Beispiele hierfür sind Schlösser, Zahnräder, Lager, Türknöpfe, Munitionshülsen und Ventile. Aufgrund seiner weichen Beschaffenheit eignet sich Messing zum Drehen sehr gut.

Magnesium

Magnesium ist das drittmeist verwendete Strukturmetall nach Eisen und Aluminium. Die Hauptanwendungen von Magnesium sind in der Reihenfolge:

  1. Aluminiumlegierungen
  2. Druckguss (mit Zink legiert)
  3. Schwefelentfernung bei der Herstellung von Eisen und Stahl und die Herstellung von Titan.
  4. Magnesium wird in starken, leichten Materialien und Legierungen eingesetzt.

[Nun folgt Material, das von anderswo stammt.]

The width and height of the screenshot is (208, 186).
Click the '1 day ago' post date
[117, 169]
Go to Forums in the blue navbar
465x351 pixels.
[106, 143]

Historisch gesehen war Magnesium eines der wichtigsten Baumetalle der Luft- und Raumfahrt und wurde bereits im Ersten Weltkrieg für deutsche Militärflugzeuge und im Zweiten Weltkrieg für deutsche Flugzeuge eingesetzt. Die Deutschen prägten den Namen „Elektron“ für die Magnesiumlegierung – ein Begriff, der noch heute verwendet wird. In der zivilen Luft- und Raumfahrtindustrie wurde Magnesium aufgrund von Brand- und Korrosionsgefahren im Allgemeinen auf motornahe Komponenten beschränkt.

Derzeit nimmt der Einsatz von Magnesiumlegierungen in der Luft- und Raumfahrt zu, was auf die Bedeutung des Kraftstoffverbrauchs zurückzuführen ist.

Bei der Verarbeitung von Magnesium – somit auch beim Drehen – sind besondere Sicherheitsmaßnahmen erforderlich. Magnesium und seine Legierungen können explosionsgefährlich sein; sie sind in ihrer reinen Form in zerspanter, pulver- oder bandförmiger Form sehr leicht entzündlich. Bei der Arbeit mit Magnesium werden Schutzbrillen eingesetzt, da bei der Verbrennung ultraviolettes Licht entsteht, das die Netzhaut des menschlichen Auges dauerhaft schädigen kann. Magnesium muss beim Drehen unbedingt mit einem geeigneten Mittel gekühlt werden.

Alle hier aufgeführten Metalle können beim Drehen als Vollmaterial (Stangenware) oder in Rohrform verwendet werden.